Chair of the Highland Council’s Climate Change Working Group, Cllr Trish Robertson, said: “The continuation of our commitment to EV infrastructure is a key part of Highland Council’s responsibility in relation to just some of the work we are doing to combat the climate emergency the local authority recognised last year.
“EVs represent just one of the ways we as individuals can help to reduce our impact on the environment in Highland.
“I am looking forward to the forthcoming Highland Climate Change Conference and listening to all the ways we can help reduce our carbon footprint.”
The Scottish Government has pledged to phase out the need for new petrol and diesel cars and vans across Scotland by 2032.
Highland Council has been awarded over £3m since the first EV charge point was installed in 2012, £2.1m of which has been delivered since 2018.
The Council is part of the Local Authority Installation Programme (LAIP), which is an annual funding programme which further develops the EV public charging network so that EV drivers can confidently travel throughout Scotland – in both urban and rural locations.
EVs will form part of the discussion at the Highland Council-hosted Highland Climate Change Conference which is being held virtually on November 2.

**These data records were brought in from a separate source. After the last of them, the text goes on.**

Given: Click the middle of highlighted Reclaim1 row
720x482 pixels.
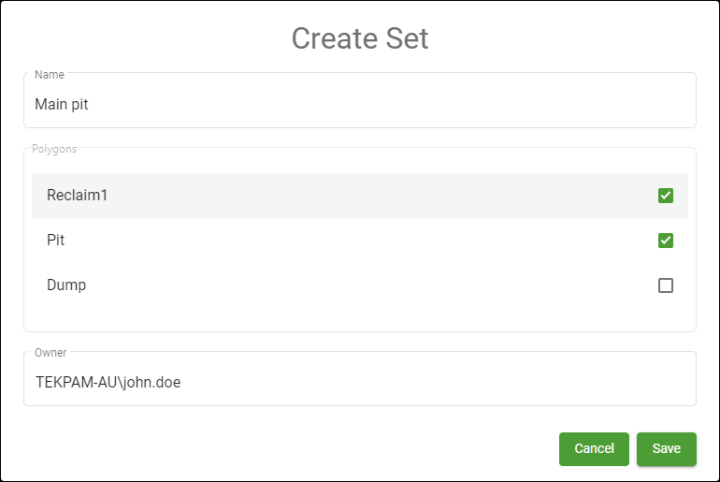Looking at the screenshot, I should click(360, 196).
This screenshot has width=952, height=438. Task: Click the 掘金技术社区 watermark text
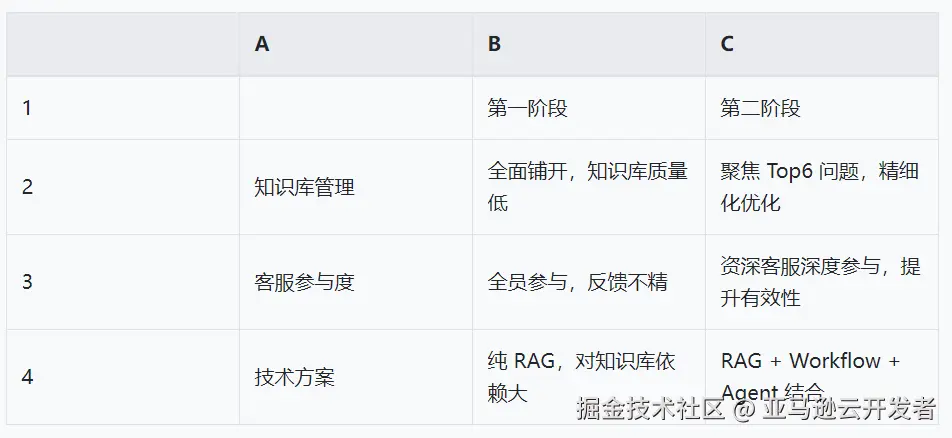click(x=650, y=408)
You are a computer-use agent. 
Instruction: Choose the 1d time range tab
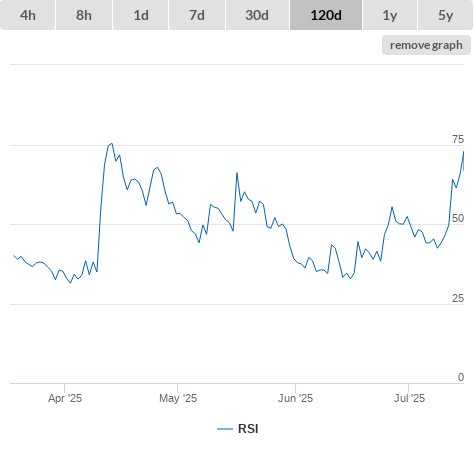(141, 15)
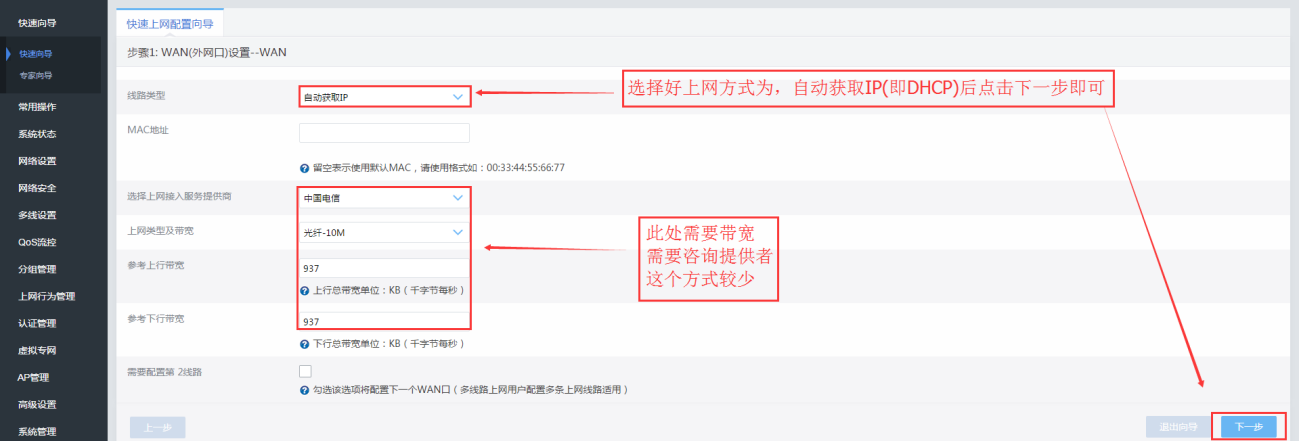Open the QoS流控 sidebar section
1299x441 pixels.
coord(37,242)
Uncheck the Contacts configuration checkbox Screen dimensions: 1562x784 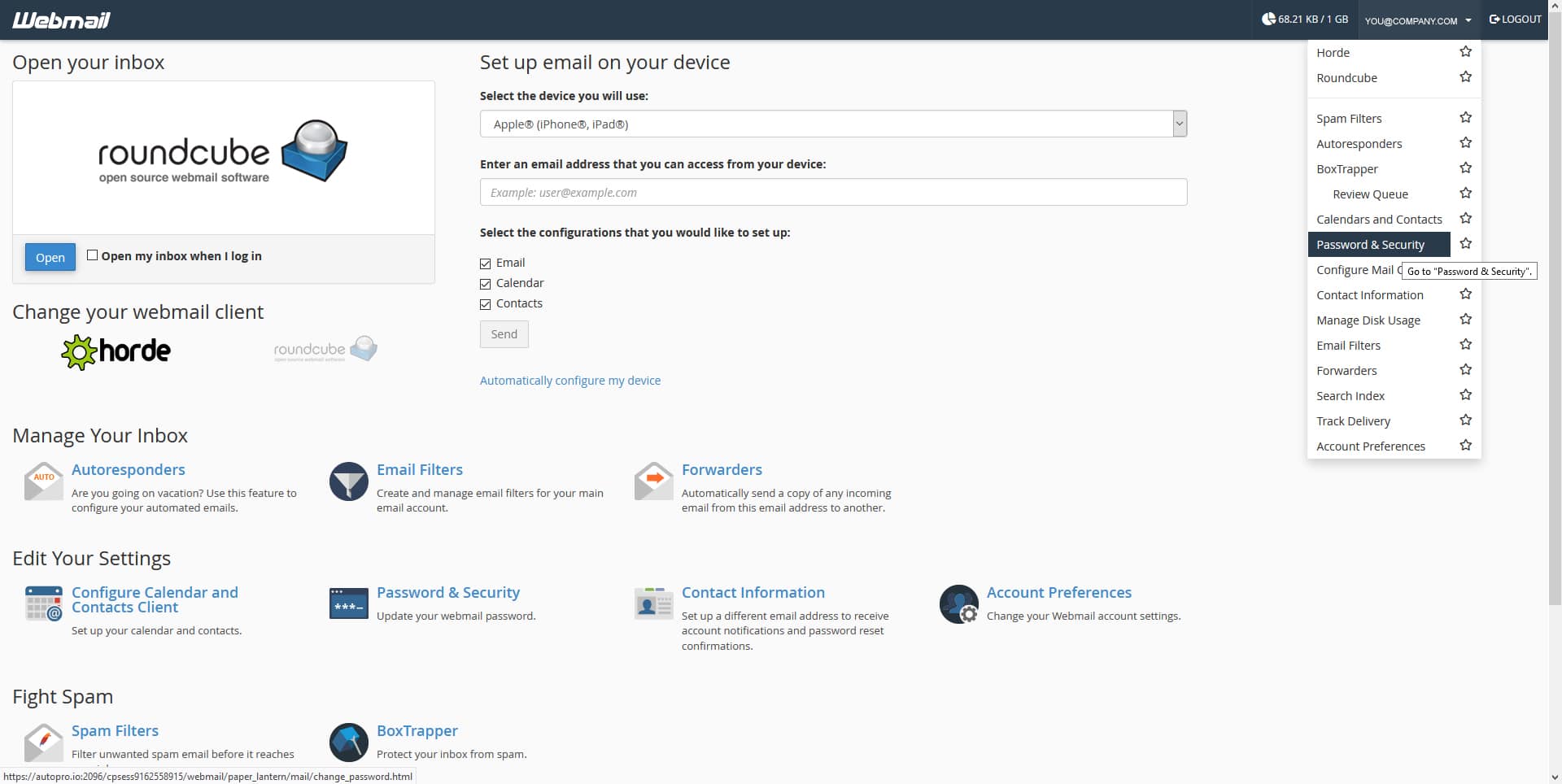pyautogui.click(x=486, y=304)
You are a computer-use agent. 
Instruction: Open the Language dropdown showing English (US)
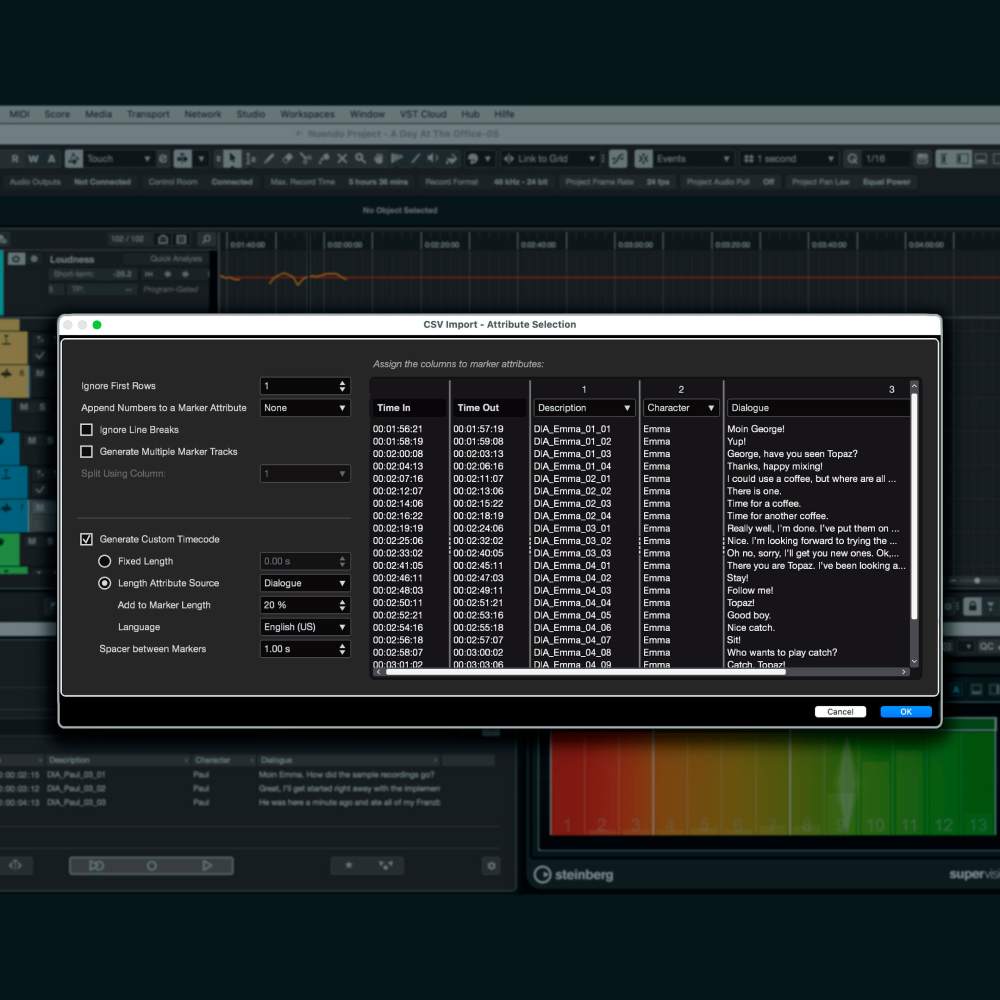pos(305,627)
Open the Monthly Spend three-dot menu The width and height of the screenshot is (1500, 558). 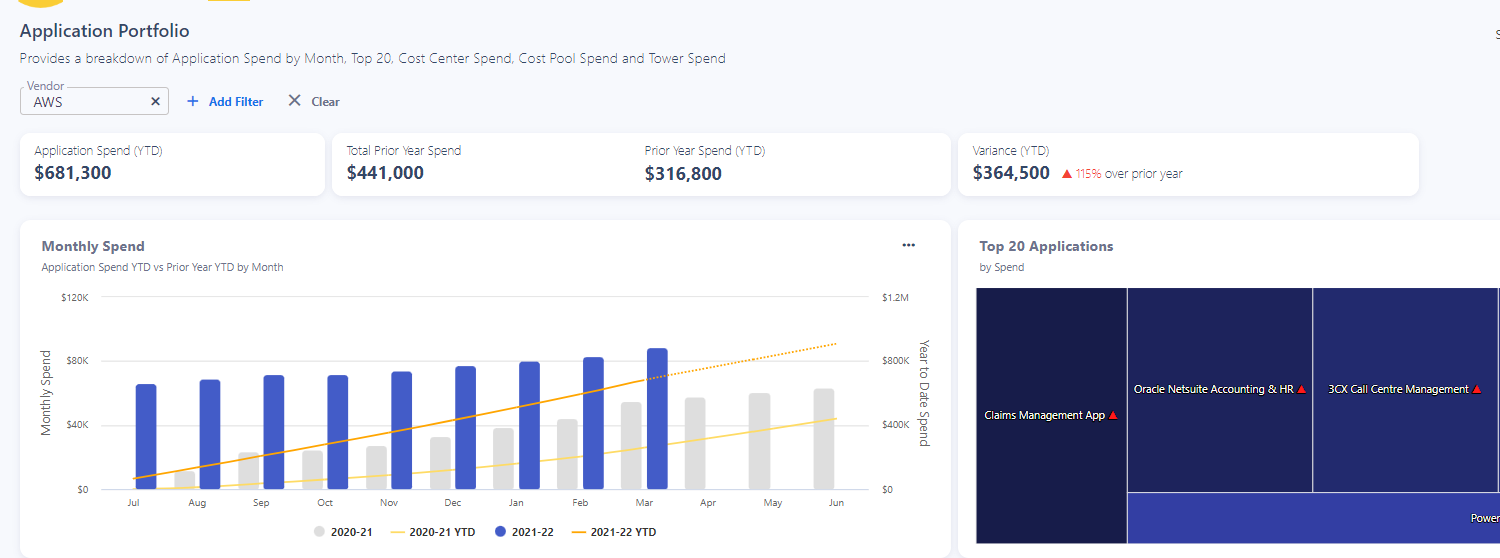908,245
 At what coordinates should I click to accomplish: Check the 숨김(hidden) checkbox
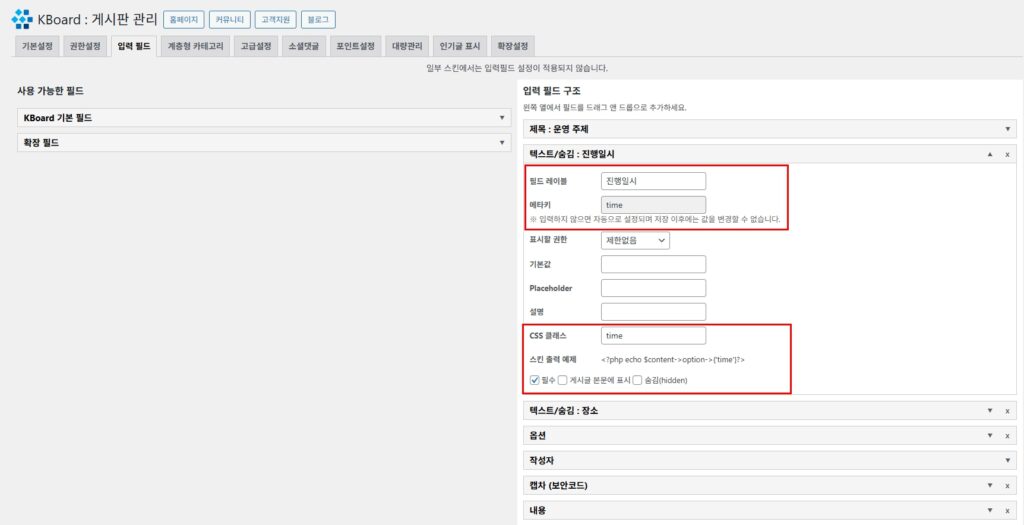tap(638, 380)
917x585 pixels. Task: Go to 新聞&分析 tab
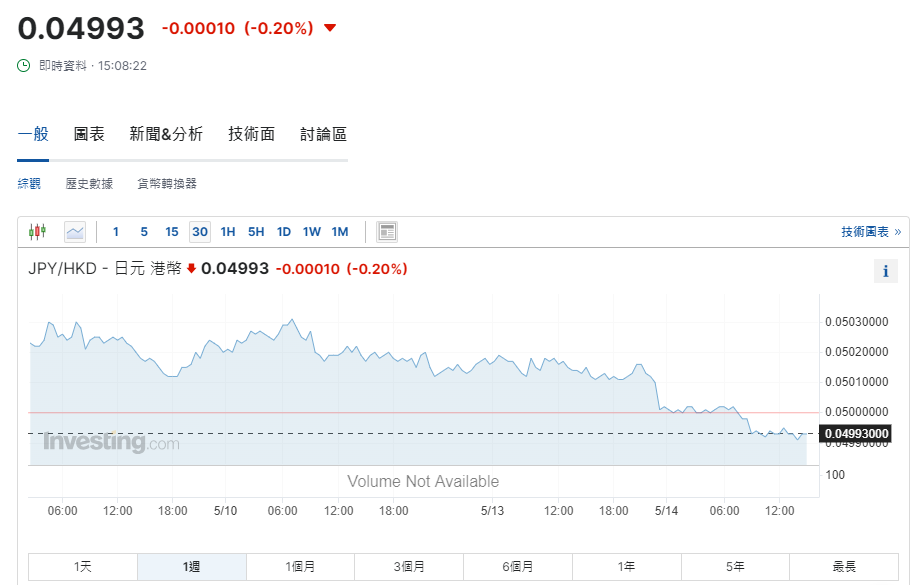(x=166, y=134)
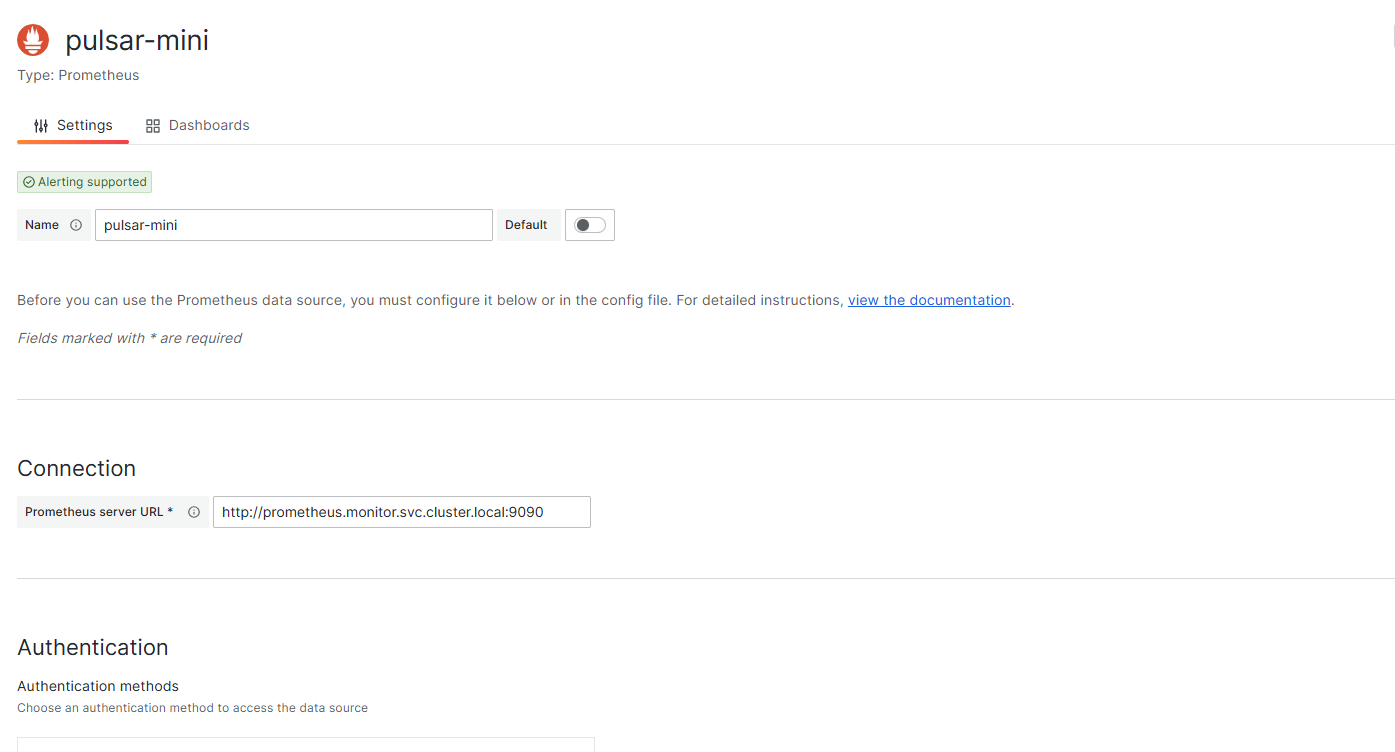
Task: Click the Connection section heading
Action: 77,468
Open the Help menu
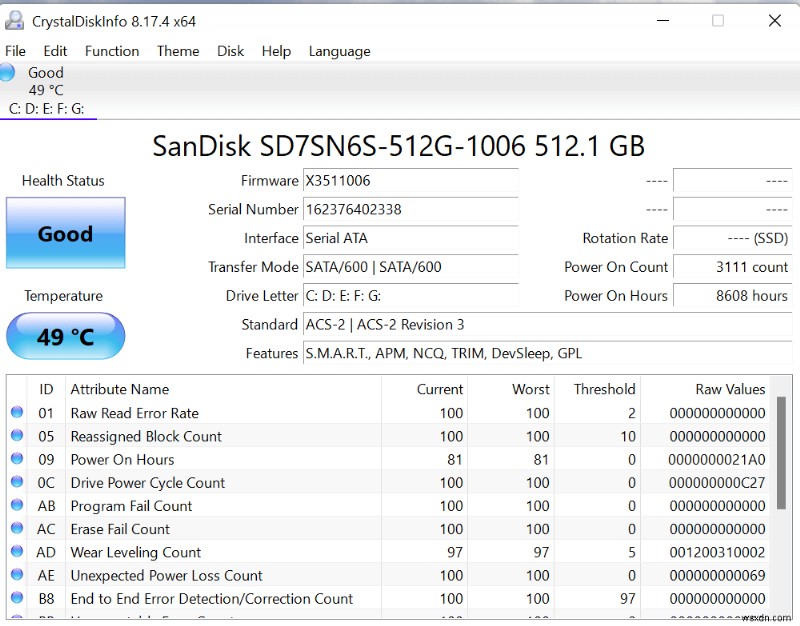The image size is (800, 626). point(276,51)
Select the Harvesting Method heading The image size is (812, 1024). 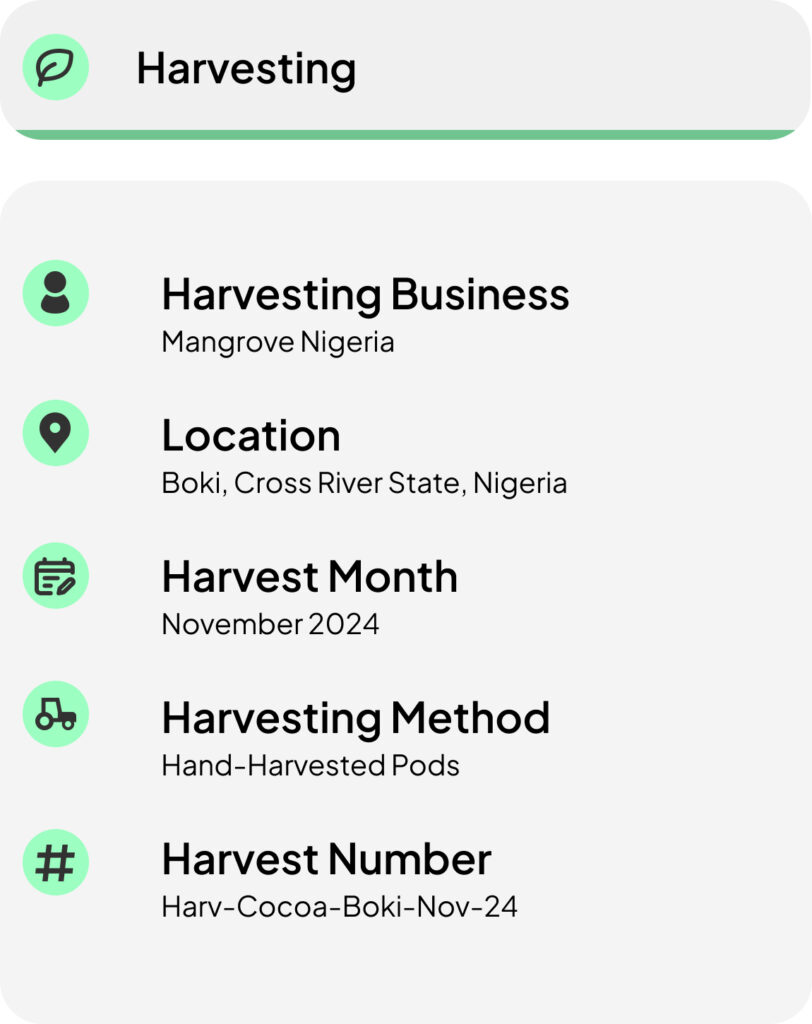pyautogui.click(x=355, y=719)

This year’s Highland Climate Change Conference will feature inspirational and knowledgeable speakers, including Roseanna Cunningham MSP (Cabinet Secretary for Environment, Climate Change and Land Reform), Dr Roxane Andersen (Senior Research Fellow at the Environmental Research Institute of UHI), David Whiteford (Chairman of North Highland Initiative), Lord Thurso (Chairman of Visit Scotland), Graham Neville (Area Manager, Northern Isles and North Highland of NatureScot) and Dr Marco Springmann (Senior Researcher, Oxford University).
The conference and associated workshops will all take place online and on the same day.
To date the Highland Council has delivered over 30 EV charge points around the region. It is expected that upon completion of the current 2020/21 projects, this provision will have increased to over 80.
There are two key projects in the delivery phase, including:
- General EV infrastructure – to expand general electric charging infrastructure in rural and urban areas where there is an existing or anticipated need.
- Electric A9 – a specifically branded project that will provide EV charging for long distance journeys, local charging for businesses and residents and charging at destinations. The hubs will be located along the route of the A9 within local communities; providing multiple charge points and access to amenities.
At present in Highland 36 new charge points are underway, a further 16 are in development for this financial year, a pipeline of additional sites are in development so that they are ready to go thereafter and site suggestions are being influenced through a range of sources including: communities and public engagement, funding agencies and delivery partners and internal teams and officers.
A Strategic Control Plan is in development which seeks to accelerate delivery by improving the early planning/management of projects.
Cllr Robertson added: “This will help make EV infrastructure rollout more effective and integrated with other low carbon/transport plans in Highland.”